**Provided text**

Re: [Pacemaker] OCF Resource agent promote question

Rainer Brestan Thu, 28 Mar 2013 05:34:46 -0700

Hi Steve,

when pre promote notify is called, Pacemaker has already selected a node to promote, you cannot stop this sequency any more.

As the node with the highest score should have been promoted, this is a code to fail slaves coming up after promote node selection.

If you try to force another node to promote, the running master must be first demoted (and then unavailable). But to make this part of the resource agent can be dangerous as you dont know which state a new slave is joining the cluster comes from.

If you start all nodes at the same time and not the latest xlog becomes master, then your settings for monitor interval and xlog_check_count is too small.

Master promotion score will be set after slave monitor interval * xlog_check_count starting the second of the first slave resource comes up.

As it is not predictable any more, which server comes up how fast and when the first slave instance comes up, this time should be not smaller then 30 seconds.

Rainer

Gesendet: Donnerstag, 28. März 2013 um 12:41 Uhr
Von: "Steven Bambling" <smbambl...@arin.net>
An: "The Pacemaker cluster resource manager" <pacemaker@oss.clusterlabs.org>
Betreff: Re: [Pacemaker] OCF Resource agent promote question

I'm reading the additions that you added to the pgsql resource agent to allow for streaming replication in Postgres 9.1+. I'm trying to determine if your resource agent will compensate if node promoted ( new master ) does not have the newest data.

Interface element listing
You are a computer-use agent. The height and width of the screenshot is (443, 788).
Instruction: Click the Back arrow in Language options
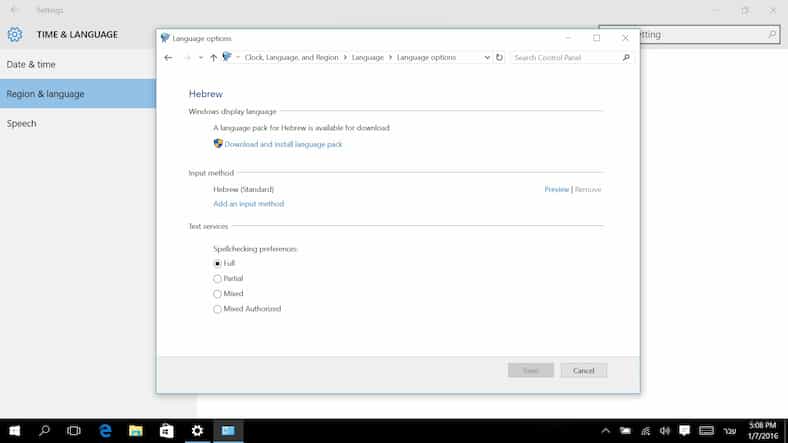(x=168, y=58)
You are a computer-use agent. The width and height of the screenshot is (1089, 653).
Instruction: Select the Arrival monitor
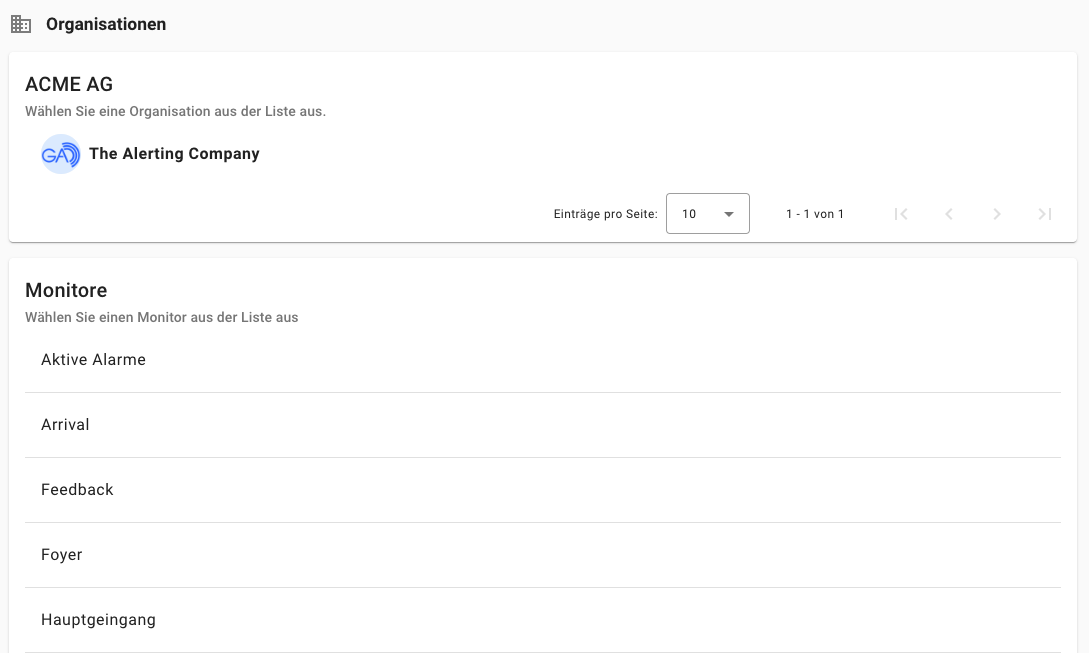65,424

**Work instructions**
• a. Edit the Pacemaker mailing-list post starting with "If you try to" and going on through "resource comes up.", putting "polling interval" wherever "monitor interval" appears.
• b. Pick up the Pacemaker mailing-list post where it stops and keep writing it.

**Responses in order**
• a.
If you try to force another node to promote, the running master must be first demoted (and then unavailable). But to make this part of the resource agent can be dangerous as you dont know which state a new slave is joining the cluster comes from.

If you start all nodes at the same time and not the latest xlog becomes master, then your settings for polling interval and xlog_check_count is too small.

Master promotion score will be set after slave polling interval * xlog_check_count starting the second of the first slave resource comes up.

• b.
From the looks of the pgsql_pre_promote function it seems that it will just fail other replicas (slaves) that have newer data, but will continue with the promotion of the new master even though it does not have the latest data.

If this is correct is there a way to force the promotion of the node with the newest data?

v/r

STEVE

On Mar 26, 2013, at 8:19 AM, Steven Bambling <smbambl...@arin.net> wrote:

Excellent thanks so much for the clarification. I'll drop this new RA in and see if I can get things working.

STEVE

On Mar 26, 2013, at 7:38 AM, Rainer Brestan <rainer.bres...@gmx.net>

wrote:

Hi Steve,

pgsql RA does the same, it compares the last_xlog_replay_location of all nodes for master promotion.

Doing a promote as a restart instead of promote command to conserve timeline id is also on configurable option (restart_on_promote) of the current RA.

And the RA is definitely capable of having more than two instances. It goes through the parameter node_list and doing its actions for every member in the node list.

Originally it might be planned only to have only one slave, but the current implementation does not have this limitation. It has code for sync replication of more than two nodes, when some of them fall back into async to not promote them.

Of course, i will share the extension with the community, when they are ready for use. And the feature of having more than two instances is not removed. I am not running more than two instances on one site, current usage is to have two instances on one site and having two sites and manage master by booth. But it also under discussion to have more than two instances on one site, just to have no availability interruption in case of one server down and the other promote with restart.

The implementation is nearly finished, then begins the stress tests of failure scenarios.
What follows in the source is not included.